Electric vehicles—whether battery electric, fuel cell electric, or plug-in hybrid—use electricity to power a vehicle’s motor. The key differences between each is the method in which energy is created, stored, and used to power the vehicle. This article outlines the three main types of heavy-duty electric vehicles, how they differ, and the benefits and drawbacks of each.

Battery Electric Vehicles (BEVs)

Battery electric vehicles, also known as BEVs, are solely powered by electricity. The electricity used to power the vehicle’s motor is stored in an onboard battery, which is charged by plugging the vehicle into a charger to transfer energy from the electricity grid to the vehicle’s battery. An electric vehicle charging cable can be plugged into a standard household outlet (110-Volt) or higher voltage alternatives depending upon the capacity of the onboard charger and the speed of charge desired. Battery electric vehicles are referred to as “all electric” vehicles because they do not use gasoline, diesel, or any other power source besides electricity. 

Battery electric vehicles are referred to as “all electric” vehicles because they do not use gasoline, diesel, or any other power source besides electricity.

Unlike gasoline-fueled vehicles, battery electric vehicles do not produce exhaust from a tailpipe—in fact, they don’t even have a tailpipe or any other fuel components such as a gas tank or a fuel pump. Battery electric vehicles are classified as zero emission or emission free because they produce no direct exhaust or direct emissions while operating.

Fuel Cell Electric Vehicles (FCEVs)

Fuel cell electric vehicles, or FCEVs, use hydrogen gas stored in an onboard tank to power a vehicle’s electric motor. Fuel cell electric vehicles are considered electric vehicles, but they do not need to be plugged in to be re-charged. Instead, energy stored as hydrogen is converted to electricity by an onboard fuel cell, and that electricity then powers the vehicle.

Fuel cell electric vehicles are also considered zero emission or emission free vehicles, as they only emit water vapor and warm air. 

Fueling a FCEV with hydrogen gas is comparable to fueling a vehicle with natural gas, diesel or gasoline in that they are fueled with dispensers and nozzles similar to those use with these other vehicles.  In the case of FCEVs, pressurized hydrogen gas is delivered to a hydrogen station where drivers can refuel.   A FCEV’s range—i.e., how far a vehicle can run without needing to be recharged or refueled—is closer to that of a conventional vehicle, making it more conducive for applications with longer duty cycles when compared with today’s battery technology.  

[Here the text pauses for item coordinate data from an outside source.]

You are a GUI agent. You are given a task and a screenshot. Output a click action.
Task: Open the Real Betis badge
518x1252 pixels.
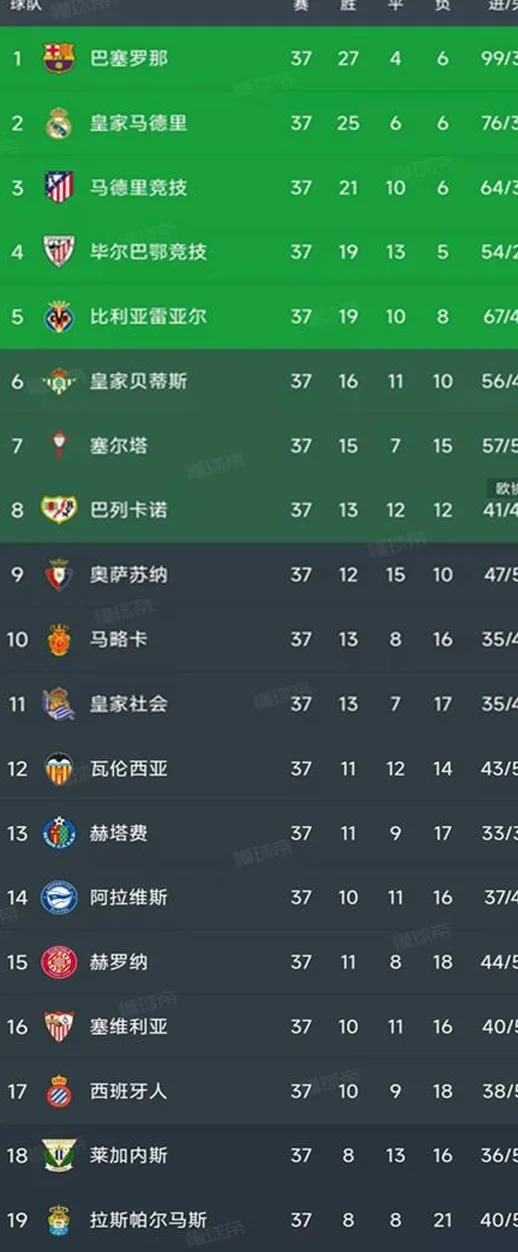59,381
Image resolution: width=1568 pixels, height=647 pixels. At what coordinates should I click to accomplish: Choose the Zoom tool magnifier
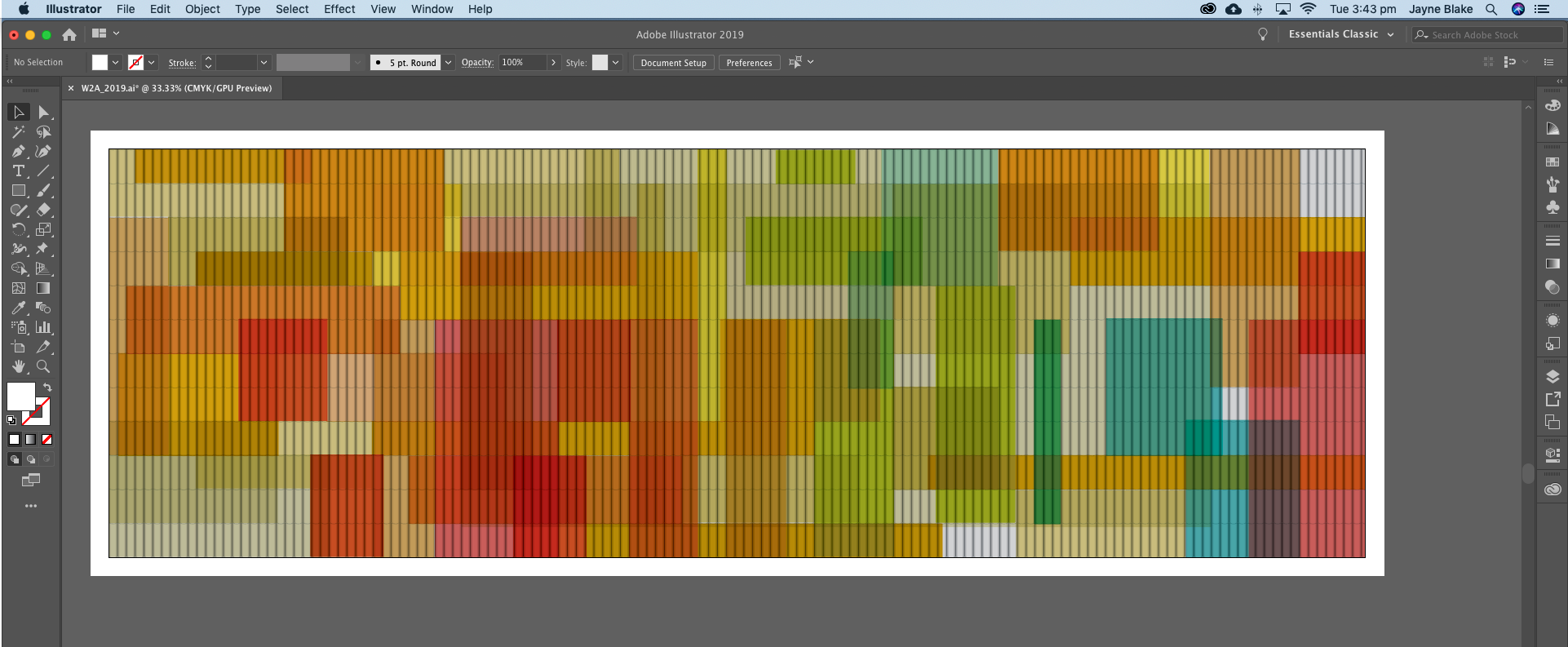point(43,367)
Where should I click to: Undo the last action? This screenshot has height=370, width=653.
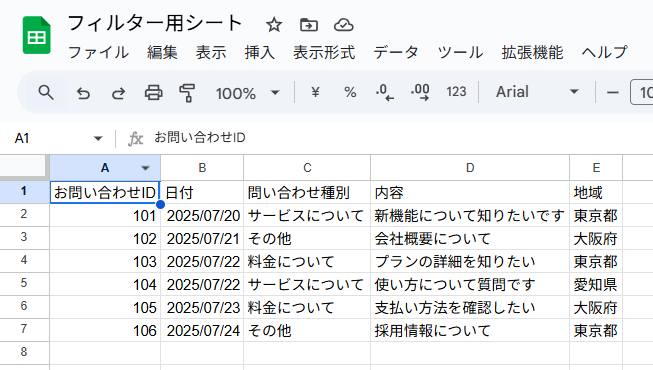(x=83, y=92)
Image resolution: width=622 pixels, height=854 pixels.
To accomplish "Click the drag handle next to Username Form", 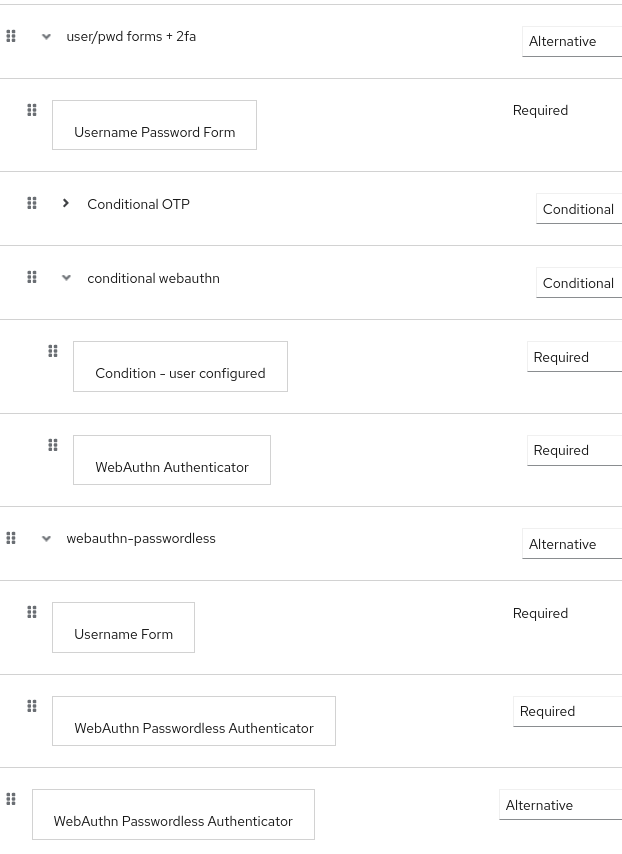I will point(31,612).
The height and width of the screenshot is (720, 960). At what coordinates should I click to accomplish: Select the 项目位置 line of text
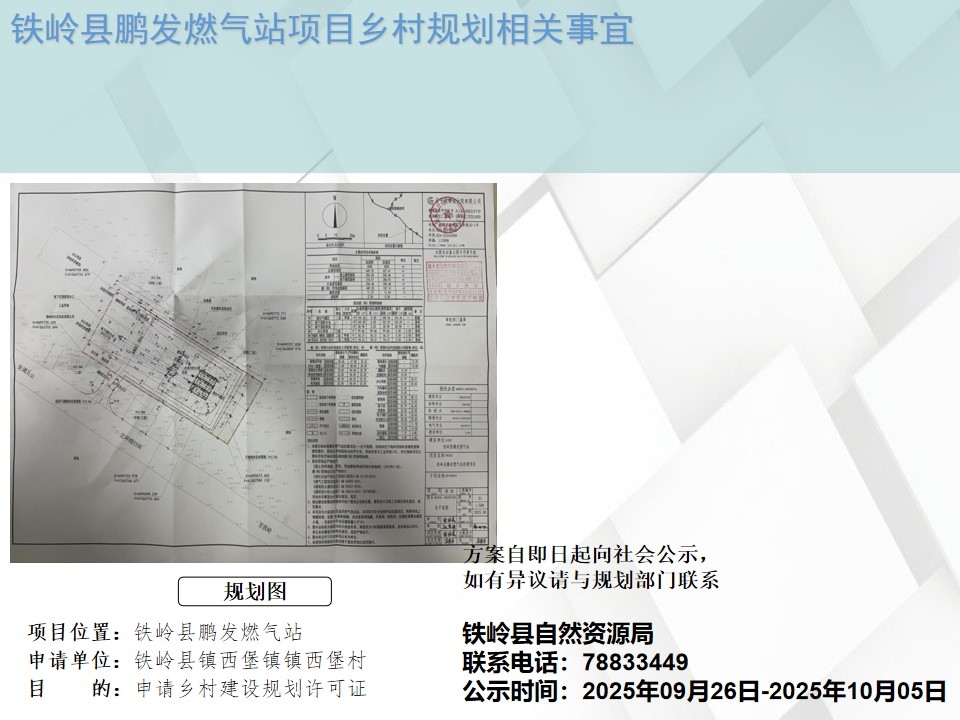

Plug-In Hybrid Electric Vehicles (PHEVs)

Plug-in hybrid electric vehicles, or PHEVs, use a combustion engine together with an electric motor. There are many types of hybrid vehicles which are powered in different ways; however a PHEV can be recharged by plugging it into an electric power source.  PHEVs typically have smaller battery capacity than BEVs since they rely on the energy stored in fuel tanks to deliver most of the range.  While they are capable of some all-electric operation, this is usually limited due to the size of the battery and the electric motor.  Nevertheless, the ability to capture kinetic energy during braking and deceleration does enable significant fuel savings. 

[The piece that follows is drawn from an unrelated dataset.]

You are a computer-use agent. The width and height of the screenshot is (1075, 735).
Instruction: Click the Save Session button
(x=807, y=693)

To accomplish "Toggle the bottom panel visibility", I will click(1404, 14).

Comparing Benefits of Electric Vehicles

Battery electric and fuel cell electric vehicles produce zero emissions and are cleaner, quieter, and operate more efficiently than conventional internal combustion engines.

Battery, plug-in hybrid and fuel cell electric vehicles are all cleaner, quieter and operate more efficiently than conventional internal combustion engines. Additionally, fewer moving parts in both fuel cell electric and battery electric vehicles could mean less vehicle maintenance overall.

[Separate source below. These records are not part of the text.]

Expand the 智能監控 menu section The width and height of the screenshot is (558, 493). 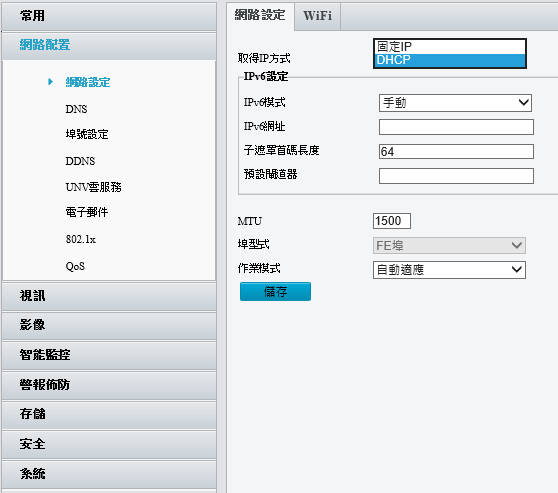pyautogui.click(x=109, y=355)
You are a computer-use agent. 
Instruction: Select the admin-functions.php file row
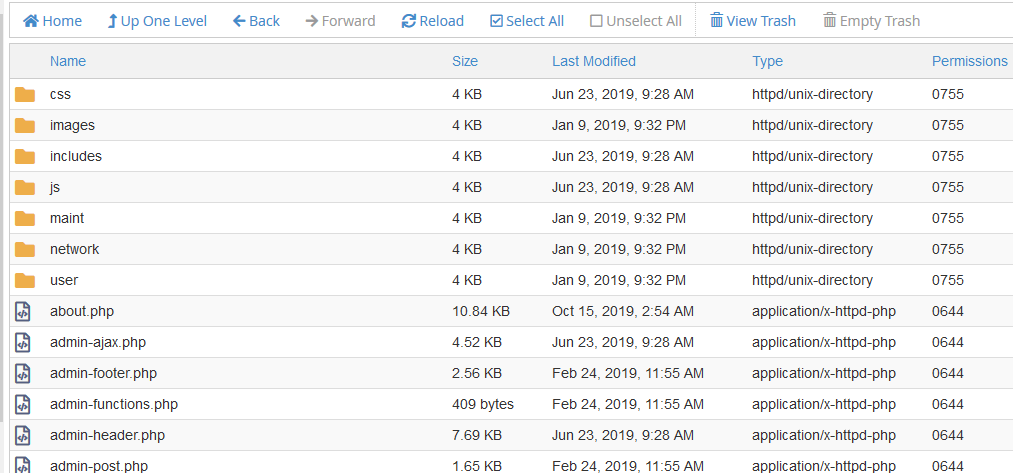tap(511, 405)
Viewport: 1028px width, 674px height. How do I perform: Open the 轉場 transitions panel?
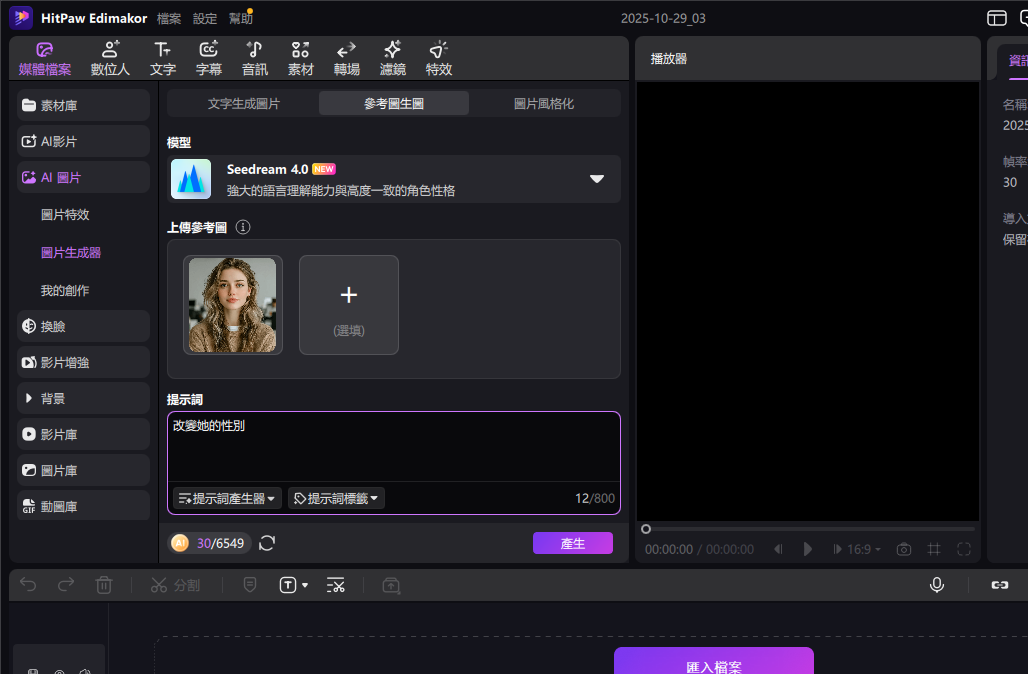(346, 57)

Although neither FCEVs nor BEVs produce tailpipe emissions—the total emissions produced over the vehicle’s entire lifecycle including manufacturing, fuel sourcing, and battery production can vary. 

When considering driving range, FCEVs tend to have less limitations than BEVs. Increasing the driving range for a FCEV requires increasing the number of onboard hydrogen storage tanks, which might not be possible in every vehicle configuration like shorter wheelbase tractors.  Increasing range in BEVs by increasing the number of batteries also poses packaging and weight challenges, which should become easier as energy density continues to improve. FCEVs can refuel at hydrogen stations approximately as fast as CNG vehicles. The time to recharge BEVs depends on the type of charger used. Faster charging technology and standards are under development, which aim at delivering recharge times similar to refueling time for conventional diesel or gasoline vehicles. Access to sufficient electric charging and hydrogen fueling stations remains one of the major obstacles, and biggest challenges, for widescale FCEV or BEV use.